What you need to do: Look through the lines below; wherever the word "will" appears, copy that line.

Stored items:
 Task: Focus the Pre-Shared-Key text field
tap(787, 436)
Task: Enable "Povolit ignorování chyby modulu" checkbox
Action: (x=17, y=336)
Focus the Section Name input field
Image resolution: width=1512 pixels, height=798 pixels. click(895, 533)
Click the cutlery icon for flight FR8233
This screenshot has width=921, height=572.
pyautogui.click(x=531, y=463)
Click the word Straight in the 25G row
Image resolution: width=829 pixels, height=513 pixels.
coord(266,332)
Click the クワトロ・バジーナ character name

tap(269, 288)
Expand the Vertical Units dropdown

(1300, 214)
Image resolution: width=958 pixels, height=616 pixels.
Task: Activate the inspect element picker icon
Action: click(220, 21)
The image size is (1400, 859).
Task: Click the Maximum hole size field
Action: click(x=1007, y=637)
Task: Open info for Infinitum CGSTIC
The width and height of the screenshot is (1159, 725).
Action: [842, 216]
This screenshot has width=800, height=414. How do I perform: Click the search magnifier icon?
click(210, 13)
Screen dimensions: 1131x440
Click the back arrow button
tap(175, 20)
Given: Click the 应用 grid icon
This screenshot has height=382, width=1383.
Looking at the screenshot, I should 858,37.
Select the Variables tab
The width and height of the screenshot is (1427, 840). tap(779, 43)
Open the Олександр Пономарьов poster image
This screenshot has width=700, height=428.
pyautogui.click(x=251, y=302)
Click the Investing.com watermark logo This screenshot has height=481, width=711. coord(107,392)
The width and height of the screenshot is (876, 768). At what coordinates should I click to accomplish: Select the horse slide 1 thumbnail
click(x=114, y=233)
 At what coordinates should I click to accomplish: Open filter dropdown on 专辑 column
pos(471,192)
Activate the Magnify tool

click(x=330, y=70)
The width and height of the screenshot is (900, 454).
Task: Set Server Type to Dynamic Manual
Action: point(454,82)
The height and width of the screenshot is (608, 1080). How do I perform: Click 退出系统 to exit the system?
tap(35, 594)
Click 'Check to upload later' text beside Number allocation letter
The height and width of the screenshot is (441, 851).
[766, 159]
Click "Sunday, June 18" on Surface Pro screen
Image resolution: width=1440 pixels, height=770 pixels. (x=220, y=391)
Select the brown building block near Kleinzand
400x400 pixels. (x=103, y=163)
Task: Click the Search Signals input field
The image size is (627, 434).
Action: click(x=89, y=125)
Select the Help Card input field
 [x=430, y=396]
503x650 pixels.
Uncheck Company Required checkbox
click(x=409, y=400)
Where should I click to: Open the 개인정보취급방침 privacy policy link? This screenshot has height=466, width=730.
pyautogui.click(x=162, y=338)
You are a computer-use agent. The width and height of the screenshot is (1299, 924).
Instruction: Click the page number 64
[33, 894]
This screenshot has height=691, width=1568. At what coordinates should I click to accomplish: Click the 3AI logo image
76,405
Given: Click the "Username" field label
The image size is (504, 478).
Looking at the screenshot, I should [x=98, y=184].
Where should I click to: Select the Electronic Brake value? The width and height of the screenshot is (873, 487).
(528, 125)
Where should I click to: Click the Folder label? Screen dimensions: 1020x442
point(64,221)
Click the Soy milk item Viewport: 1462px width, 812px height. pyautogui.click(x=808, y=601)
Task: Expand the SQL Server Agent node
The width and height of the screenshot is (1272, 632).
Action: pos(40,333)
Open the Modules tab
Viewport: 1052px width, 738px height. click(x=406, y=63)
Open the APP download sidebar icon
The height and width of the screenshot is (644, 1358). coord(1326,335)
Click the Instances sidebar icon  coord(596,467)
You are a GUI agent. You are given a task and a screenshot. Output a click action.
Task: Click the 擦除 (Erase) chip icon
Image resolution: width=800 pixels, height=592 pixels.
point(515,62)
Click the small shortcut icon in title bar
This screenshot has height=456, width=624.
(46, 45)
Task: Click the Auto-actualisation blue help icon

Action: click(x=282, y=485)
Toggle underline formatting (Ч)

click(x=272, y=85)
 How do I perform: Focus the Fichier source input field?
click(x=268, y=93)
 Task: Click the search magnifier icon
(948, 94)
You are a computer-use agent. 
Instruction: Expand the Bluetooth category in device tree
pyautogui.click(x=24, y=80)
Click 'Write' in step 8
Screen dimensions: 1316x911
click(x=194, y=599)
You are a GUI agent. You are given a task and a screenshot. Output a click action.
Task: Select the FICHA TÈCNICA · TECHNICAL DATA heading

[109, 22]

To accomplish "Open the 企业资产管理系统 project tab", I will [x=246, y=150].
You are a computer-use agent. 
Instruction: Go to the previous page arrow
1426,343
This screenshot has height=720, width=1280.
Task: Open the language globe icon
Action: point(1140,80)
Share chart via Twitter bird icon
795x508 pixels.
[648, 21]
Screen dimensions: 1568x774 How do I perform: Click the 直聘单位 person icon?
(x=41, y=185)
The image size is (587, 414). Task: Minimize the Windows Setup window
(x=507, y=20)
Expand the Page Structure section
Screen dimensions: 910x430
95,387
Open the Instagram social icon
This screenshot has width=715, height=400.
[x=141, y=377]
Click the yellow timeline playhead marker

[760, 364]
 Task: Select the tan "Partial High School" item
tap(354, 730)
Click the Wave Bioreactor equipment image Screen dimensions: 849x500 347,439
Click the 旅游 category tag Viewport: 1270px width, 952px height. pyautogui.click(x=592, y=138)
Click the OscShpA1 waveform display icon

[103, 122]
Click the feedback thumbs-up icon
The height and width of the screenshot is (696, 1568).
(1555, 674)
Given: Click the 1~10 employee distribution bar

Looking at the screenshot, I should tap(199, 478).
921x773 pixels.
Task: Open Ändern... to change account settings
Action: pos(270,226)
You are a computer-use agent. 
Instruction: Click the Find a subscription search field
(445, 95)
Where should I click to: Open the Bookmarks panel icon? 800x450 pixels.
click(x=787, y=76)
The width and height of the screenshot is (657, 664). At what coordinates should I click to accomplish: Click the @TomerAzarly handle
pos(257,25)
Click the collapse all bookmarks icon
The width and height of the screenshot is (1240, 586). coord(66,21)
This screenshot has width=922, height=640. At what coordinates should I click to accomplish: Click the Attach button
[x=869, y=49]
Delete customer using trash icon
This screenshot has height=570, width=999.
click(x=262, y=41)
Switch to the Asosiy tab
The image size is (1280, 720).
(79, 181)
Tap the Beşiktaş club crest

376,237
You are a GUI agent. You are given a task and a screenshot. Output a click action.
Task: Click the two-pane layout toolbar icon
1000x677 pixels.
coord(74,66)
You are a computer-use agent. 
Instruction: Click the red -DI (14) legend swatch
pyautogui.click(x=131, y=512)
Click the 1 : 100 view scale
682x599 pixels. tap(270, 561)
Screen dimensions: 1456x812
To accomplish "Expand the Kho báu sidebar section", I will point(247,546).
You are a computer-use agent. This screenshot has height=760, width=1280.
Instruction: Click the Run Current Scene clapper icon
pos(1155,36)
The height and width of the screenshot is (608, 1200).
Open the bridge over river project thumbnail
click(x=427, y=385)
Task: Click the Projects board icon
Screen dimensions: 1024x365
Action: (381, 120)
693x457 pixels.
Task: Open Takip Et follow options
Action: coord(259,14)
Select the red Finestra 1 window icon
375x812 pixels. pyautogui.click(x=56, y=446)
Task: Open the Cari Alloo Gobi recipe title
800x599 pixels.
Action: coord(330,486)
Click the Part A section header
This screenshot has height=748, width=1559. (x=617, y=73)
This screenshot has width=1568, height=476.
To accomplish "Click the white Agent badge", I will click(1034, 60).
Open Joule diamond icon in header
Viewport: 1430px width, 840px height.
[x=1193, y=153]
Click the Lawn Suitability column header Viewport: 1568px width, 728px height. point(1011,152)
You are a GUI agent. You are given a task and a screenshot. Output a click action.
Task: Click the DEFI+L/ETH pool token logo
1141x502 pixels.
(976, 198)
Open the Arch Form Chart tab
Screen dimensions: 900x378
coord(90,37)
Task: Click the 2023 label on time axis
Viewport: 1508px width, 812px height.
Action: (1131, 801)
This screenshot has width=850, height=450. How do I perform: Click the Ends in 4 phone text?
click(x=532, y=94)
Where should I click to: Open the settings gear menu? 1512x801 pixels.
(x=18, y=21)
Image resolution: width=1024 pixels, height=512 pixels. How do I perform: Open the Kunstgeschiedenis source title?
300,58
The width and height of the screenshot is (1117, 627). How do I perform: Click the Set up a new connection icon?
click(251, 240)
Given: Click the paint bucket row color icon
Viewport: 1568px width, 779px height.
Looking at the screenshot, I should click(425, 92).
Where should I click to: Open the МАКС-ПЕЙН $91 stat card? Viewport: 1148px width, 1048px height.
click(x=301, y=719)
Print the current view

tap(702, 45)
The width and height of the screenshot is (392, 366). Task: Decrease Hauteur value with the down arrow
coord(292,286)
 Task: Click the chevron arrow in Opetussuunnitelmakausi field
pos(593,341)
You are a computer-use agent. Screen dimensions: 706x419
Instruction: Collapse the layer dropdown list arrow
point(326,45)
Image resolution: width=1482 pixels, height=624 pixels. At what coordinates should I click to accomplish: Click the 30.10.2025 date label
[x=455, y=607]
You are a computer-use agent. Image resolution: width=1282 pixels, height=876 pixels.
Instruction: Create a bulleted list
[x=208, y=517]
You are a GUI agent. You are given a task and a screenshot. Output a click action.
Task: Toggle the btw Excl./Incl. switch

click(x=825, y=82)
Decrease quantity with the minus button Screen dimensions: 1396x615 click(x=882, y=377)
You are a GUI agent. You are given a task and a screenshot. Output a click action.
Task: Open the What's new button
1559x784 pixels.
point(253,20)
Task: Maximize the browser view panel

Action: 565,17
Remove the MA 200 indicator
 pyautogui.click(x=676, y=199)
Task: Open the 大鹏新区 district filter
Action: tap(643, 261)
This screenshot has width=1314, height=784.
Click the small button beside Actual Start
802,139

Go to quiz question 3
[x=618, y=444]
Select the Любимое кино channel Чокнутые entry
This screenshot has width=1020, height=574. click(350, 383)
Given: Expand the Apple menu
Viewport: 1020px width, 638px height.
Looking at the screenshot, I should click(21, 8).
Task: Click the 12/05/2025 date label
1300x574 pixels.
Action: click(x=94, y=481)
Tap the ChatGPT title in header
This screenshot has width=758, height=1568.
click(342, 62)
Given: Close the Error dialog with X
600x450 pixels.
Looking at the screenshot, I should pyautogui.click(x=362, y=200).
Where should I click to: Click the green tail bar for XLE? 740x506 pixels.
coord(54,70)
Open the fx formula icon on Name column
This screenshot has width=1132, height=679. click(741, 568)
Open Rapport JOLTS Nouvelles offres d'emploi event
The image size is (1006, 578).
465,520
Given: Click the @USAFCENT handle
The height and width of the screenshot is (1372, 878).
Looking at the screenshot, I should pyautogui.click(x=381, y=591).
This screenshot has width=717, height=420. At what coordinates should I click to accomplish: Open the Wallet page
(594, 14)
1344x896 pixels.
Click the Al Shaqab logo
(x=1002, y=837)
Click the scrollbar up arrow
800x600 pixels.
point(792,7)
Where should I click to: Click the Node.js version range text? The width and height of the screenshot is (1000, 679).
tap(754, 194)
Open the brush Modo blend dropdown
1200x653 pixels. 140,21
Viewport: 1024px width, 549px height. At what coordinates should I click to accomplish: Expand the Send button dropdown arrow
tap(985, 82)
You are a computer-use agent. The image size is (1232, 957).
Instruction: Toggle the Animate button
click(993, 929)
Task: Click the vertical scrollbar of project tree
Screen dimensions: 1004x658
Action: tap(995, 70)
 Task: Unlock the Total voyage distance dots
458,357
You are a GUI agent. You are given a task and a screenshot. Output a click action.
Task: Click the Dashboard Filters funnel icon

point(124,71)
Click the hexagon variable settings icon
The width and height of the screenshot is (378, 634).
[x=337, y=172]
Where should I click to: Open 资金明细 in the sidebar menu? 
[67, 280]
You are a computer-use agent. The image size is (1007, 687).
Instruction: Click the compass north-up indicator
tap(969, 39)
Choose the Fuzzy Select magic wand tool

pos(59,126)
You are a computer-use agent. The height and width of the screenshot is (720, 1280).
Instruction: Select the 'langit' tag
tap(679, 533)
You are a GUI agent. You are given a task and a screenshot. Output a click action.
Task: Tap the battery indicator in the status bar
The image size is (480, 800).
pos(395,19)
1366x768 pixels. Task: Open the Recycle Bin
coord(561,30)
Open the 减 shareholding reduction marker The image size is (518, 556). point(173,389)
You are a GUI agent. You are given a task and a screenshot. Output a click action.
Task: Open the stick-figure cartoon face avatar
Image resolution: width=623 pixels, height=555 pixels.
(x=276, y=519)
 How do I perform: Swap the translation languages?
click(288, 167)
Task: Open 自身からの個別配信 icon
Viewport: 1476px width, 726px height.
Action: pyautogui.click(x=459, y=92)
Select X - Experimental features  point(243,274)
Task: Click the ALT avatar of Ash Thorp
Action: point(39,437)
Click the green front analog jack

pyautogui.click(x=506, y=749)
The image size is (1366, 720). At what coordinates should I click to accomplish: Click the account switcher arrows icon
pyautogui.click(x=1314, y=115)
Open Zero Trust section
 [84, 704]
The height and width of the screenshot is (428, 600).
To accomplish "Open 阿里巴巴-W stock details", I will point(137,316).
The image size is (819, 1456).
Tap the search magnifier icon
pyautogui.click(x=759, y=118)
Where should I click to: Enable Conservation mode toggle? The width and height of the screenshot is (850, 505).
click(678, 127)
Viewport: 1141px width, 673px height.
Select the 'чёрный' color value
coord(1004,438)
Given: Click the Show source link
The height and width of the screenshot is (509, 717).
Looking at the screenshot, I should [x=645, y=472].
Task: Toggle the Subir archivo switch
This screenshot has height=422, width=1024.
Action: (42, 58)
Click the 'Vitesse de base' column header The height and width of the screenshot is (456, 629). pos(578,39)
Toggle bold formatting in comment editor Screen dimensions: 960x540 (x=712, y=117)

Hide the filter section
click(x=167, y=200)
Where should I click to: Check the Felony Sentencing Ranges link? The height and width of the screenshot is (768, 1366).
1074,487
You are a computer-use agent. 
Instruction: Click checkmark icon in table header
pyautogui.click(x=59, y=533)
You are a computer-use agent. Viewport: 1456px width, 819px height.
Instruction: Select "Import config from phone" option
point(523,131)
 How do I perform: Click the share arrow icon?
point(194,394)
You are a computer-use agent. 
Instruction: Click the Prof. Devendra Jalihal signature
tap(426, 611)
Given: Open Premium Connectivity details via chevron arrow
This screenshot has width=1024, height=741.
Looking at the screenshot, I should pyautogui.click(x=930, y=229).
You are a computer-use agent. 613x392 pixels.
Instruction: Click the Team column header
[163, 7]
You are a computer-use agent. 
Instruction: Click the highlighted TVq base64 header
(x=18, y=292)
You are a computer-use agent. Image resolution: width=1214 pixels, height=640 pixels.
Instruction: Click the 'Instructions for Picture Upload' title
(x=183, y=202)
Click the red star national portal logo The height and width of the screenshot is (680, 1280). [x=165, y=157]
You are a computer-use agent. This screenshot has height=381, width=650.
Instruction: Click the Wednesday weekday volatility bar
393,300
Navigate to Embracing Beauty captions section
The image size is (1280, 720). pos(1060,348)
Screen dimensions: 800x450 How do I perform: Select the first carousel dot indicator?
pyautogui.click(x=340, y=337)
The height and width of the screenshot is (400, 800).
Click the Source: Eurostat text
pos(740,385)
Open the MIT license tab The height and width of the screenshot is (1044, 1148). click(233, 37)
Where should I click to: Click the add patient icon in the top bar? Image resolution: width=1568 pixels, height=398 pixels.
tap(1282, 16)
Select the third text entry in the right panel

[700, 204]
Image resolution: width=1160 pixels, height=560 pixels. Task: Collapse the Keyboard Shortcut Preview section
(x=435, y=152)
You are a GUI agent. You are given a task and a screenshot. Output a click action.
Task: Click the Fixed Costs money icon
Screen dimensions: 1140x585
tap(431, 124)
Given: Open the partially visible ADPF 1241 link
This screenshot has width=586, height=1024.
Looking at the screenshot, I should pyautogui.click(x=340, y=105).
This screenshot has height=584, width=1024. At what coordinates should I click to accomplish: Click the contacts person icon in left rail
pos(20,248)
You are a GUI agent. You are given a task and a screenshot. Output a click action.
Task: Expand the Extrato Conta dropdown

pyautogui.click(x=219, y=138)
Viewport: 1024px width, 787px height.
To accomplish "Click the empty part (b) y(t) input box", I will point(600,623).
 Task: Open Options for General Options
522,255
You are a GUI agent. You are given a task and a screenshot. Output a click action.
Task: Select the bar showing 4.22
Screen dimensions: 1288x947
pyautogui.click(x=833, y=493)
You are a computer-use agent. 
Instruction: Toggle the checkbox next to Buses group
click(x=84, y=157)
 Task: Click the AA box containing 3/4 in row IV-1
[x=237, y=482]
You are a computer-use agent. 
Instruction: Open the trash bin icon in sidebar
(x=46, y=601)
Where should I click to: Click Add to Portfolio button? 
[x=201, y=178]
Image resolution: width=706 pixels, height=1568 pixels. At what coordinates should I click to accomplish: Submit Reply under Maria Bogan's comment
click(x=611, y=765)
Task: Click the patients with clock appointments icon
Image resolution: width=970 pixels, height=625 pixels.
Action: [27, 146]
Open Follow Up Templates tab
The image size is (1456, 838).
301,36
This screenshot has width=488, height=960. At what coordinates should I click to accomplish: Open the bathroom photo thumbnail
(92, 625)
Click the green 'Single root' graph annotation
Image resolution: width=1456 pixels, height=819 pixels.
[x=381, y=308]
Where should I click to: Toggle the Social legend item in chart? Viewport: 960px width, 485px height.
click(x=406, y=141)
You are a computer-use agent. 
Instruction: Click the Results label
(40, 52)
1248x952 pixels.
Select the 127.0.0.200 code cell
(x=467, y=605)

Task answer:
To accomplish "Open the 企业资产管理系统 project tab", I will [x=246, y=150].
To accomplish "Expand the Kho báu sidebar section", I will point(247,546).
To accomplish "Click the white Agent badge", I will click(1034, 60).
To accomplish "Open 阿里巴巴-W stock details", I will point(137,316).
To accomplish "Click the empty part (b) y(t) input box", I will point(600,623).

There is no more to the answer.